(a) Determine the radius of convergence to the power series $f(x)= \displaystyle\sum\limits_{n=0}^\infty \frac{(2n)!}{(n!)^2}x^n$.
Should I use the ratio test?
(b) Assume the validity of the formula: $\displaystyle\int_{0}^{\frac{\pi}{2}}$sin$^{2n}(\theta) d\theta=$ $\displaystyle\frac{\pi(2n)!}{2^{2n+1}(n!)^2}$. for all $n\ge0$, and proof that $\displaystyle\int_{0}^{\frac{\pi}{2}}$ $\displaystyle\frac{1}{1-x\sin^{2}\theta}d\theta=$ $\displaystyle\frac{\pi}{2}f\left(\frac{x}{4}\right)$ for all $x\in \mathbb{R}$ with $\mid x \mid \lt 1 $, where $f$ describes the sum function from (a).

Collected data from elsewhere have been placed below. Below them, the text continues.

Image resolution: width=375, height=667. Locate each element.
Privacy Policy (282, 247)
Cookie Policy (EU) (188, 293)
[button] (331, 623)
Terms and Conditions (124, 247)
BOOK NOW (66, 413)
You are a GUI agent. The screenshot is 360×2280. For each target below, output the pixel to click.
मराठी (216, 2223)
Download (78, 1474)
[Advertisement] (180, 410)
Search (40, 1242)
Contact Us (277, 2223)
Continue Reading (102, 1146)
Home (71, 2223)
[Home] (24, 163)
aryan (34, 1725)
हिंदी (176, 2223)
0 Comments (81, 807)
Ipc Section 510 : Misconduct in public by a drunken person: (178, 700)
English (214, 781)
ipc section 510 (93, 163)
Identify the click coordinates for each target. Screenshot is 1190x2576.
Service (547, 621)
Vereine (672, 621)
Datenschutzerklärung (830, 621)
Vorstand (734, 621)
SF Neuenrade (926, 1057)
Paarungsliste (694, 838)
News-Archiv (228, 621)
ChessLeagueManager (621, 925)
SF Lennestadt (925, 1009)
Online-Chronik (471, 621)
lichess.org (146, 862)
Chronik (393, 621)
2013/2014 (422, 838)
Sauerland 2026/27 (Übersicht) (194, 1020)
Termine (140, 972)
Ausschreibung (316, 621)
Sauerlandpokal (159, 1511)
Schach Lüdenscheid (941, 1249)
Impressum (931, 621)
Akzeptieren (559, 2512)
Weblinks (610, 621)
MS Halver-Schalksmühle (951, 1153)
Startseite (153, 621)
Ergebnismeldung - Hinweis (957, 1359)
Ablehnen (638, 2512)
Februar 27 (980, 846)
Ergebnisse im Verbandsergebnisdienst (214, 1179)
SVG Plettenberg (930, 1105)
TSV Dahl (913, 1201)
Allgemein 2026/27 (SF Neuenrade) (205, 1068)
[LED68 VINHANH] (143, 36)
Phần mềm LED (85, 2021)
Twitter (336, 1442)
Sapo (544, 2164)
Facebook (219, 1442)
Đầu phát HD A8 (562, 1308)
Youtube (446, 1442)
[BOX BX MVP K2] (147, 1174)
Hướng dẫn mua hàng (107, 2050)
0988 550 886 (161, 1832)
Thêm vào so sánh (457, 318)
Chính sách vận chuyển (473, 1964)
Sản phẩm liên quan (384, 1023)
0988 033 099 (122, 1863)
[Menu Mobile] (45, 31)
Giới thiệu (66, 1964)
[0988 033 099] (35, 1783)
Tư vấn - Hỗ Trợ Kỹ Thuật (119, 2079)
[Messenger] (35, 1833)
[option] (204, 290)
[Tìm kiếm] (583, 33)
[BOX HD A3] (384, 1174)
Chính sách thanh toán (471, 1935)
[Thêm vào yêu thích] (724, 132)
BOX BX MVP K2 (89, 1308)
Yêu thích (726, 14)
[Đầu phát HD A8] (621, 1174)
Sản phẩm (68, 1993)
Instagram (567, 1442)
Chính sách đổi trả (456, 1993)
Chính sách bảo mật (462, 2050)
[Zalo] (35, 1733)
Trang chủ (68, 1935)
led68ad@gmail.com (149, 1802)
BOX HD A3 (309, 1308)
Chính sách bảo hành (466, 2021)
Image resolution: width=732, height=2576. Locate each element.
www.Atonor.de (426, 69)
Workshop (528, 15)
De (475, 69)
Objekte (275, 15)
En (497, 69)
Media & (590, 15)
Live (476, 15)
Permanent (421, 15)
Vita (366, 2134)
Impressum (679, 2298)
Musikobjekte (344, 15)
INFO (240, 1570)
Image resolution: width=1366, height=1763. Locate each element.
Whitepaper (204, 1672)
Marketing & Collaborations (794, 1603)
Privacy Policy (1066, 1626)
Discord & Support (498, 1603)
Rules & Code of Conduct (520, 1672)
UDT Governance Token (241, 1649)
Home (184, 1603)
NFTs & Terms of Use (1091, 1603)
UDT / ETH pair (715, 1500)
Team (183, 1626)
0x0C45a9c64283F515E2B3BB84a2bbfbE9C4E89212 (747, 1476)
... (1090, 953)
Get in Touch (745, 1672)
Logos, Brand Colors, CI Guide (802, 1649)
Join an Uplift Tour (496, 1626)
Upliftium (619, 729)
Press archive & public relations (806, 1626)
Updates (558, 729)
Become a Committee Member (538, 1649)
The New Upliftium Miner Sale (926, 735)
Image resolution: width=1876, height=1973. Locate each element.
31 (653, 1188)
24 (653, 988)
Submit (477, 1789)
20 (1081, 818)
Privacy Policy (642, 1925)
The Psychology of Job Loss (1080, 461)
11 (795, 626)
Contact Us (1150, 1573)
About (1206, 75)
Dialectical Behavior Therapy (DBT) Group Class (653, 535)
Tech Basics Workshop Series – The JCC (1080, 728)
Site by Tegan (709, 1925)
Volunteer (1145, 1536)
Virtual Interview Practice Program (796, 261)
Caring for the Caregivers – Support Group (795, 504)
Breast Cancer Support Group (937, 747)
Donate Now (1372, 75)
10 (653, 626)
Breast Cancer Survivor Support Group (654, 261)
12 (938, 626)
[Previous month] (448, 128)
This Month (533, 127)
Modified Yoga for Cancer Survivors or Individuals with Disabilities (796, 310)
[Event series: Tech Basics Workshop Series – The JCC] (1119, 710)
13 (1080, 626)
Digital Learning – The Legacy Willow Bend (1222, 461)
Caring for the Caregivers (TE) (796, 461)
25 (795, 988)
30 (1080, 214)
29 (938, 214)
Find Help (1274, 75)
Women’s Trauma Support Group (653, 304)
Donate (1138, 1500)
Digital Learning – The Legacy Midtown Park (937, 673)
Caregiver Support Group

Should I look at geometric series?
(a) Since the terms in the power series are non-zero for $x\neq 0$, the ratio test is adapted.
(b) Yes: since $|x|\sin^2\theta\lt 1$ we can write $1/(1-x\sin^2\theta)$ as a power series and use the assumed result.